Battalion gets a hostile reception at Sadr City
BAGHDAD — Residents of the city’s most virulent Shiite stronghold gave soldiers a heated and hostile reception Sunday as the 172nd Stryker Brigade Combat Team rolled into the eastern Baghdad slum of Sadr City for the first time.
Overall, Sunday’s mission, which was part of a larger operation to clear Baghdad of sectarian violence, was free of major incidents. One company was shot at during an afternoon patrol, though the bullet widely missed its mark.
Many soldiers, though, were barraged with angry rhetoric and crude gestures while rocks pinged off their heavily armored vehicles.
Local policemen joined the Alaska-based soldiers for patrols throughout the day. On some patrols, soldiers said, the policemen were hesitant to get out of their trucks. On some of the others, the policemen carefully distanced themselves from the American soldiers, melting effortlessly into the crowd.
For Capt. Kevin Sharp, commander of Company B of the brigade’s 1st Battalion, 17th Infantry Regiment, the venture into the infamous slum — which has as many as 3 million inhabitants, according to local estimates — was an exercise in taking abuse with grace.
The ever-smiling Tennessee native met few smiles among the area’s residents. Everywhere he stopped, he quickly drew a large crowd of animated men and boys, demanding to know why the soldiers had come to Sadr City. Boys as young as six spewed expletives, proclaimed their hatred for America and told the soldiers to go home.
“What are you doing here?” demanded a 16-year-old youth named Malik, in English. “You like patrolling in Iraq?”

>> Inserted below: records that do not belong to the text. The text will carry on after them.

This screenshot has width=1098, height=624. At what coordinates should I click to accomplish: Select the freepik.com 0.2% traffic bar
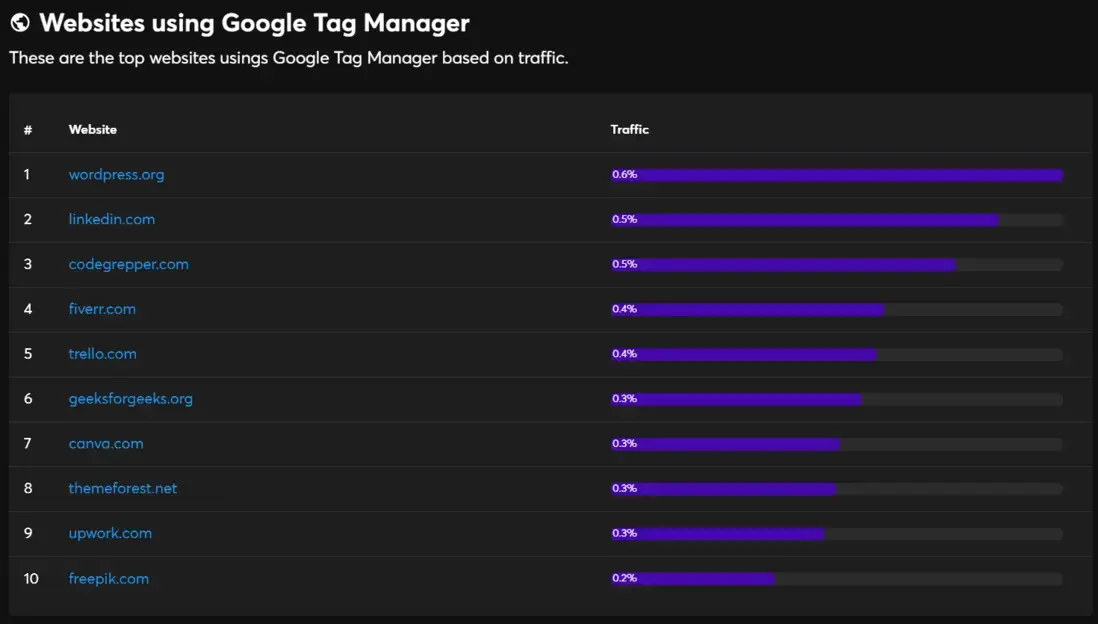point(837,578)
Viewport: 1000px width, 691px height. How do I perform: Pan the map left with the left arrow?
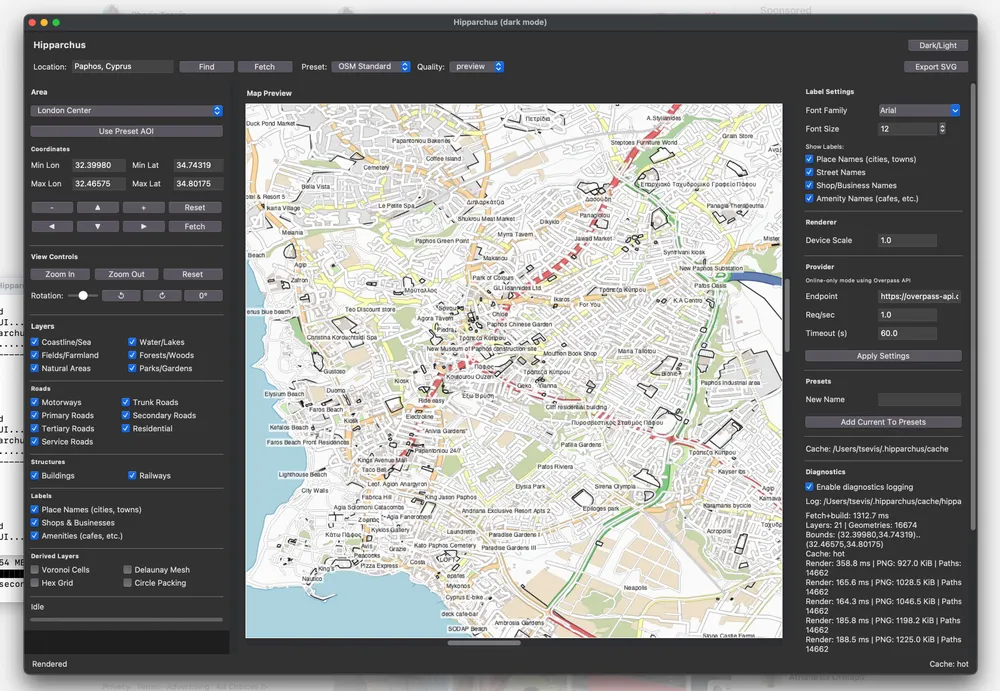click(52, 227)
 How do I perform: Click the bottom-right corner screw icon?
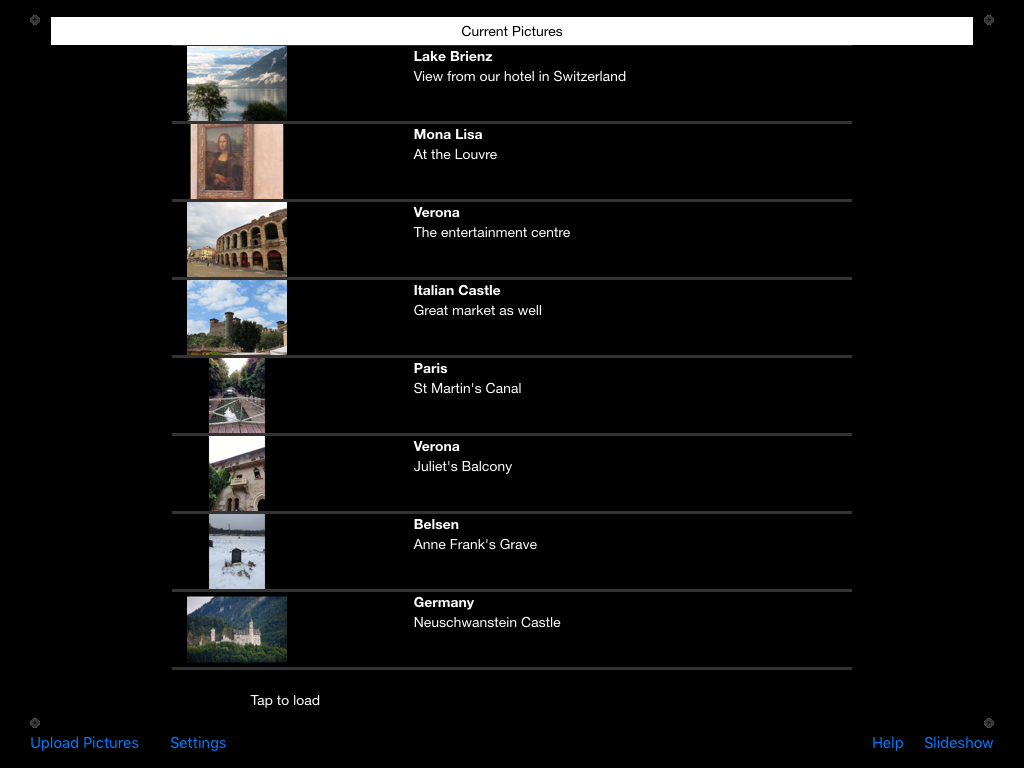coord(989,722)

“You guys hurt us,” he continued in Arabic.
In another area, 19-year-old Mohammed Abdul Kareem, who said he is illiterate, lamented his lack of a job. A man standing next to him offered a different complaint.
“They consider you guys an occupation force,” said Abbas Fadil, 45.
“We do not kill anybody who does not shoot at us first,” Sharp replied. “I’m here to be friends with you. That’s all I want. To be friends with you.”
Another man echoed the day’s most common question: “What are you guys doing here?” he said. “Did we hurt you?”
Later, Sharp said that in future forays into the neighborhood, his actions, not his words, would win the trust of Sadr City residents.
“The last thing we want to do is pick a fight,” he said. “That’s not why we’re here.”
At an outdoor tea shop, young men sucked on water pipes as they eyed the soldiers with suspicion. The sweet smell of strawberry tobacco wafted through the air. A crowd suddenly materialized around the café.
“You guys should leave because people don’t like you here,” warned an elderly man named Ali Nasser. “People are worried now.”
At the police station, members of an U.S. Army police training team pointed to signs that the police force had close ties to the Mahdi Army, the Shiite militia headed by radical leader Muqtada Al-Sadr.
A sign on the wall of the station, a translator explained, said, “Anyone who says we’re fixing the problems in this city is liar. The only one who can fix the problems is the Prophet.”
At the end of his tour, Sharp shook his head in consternation in the police chief’s office.
“I didn’t really appreciate the way people were treating me,” he said. “I’ve never been treated this way by Iraqis before.”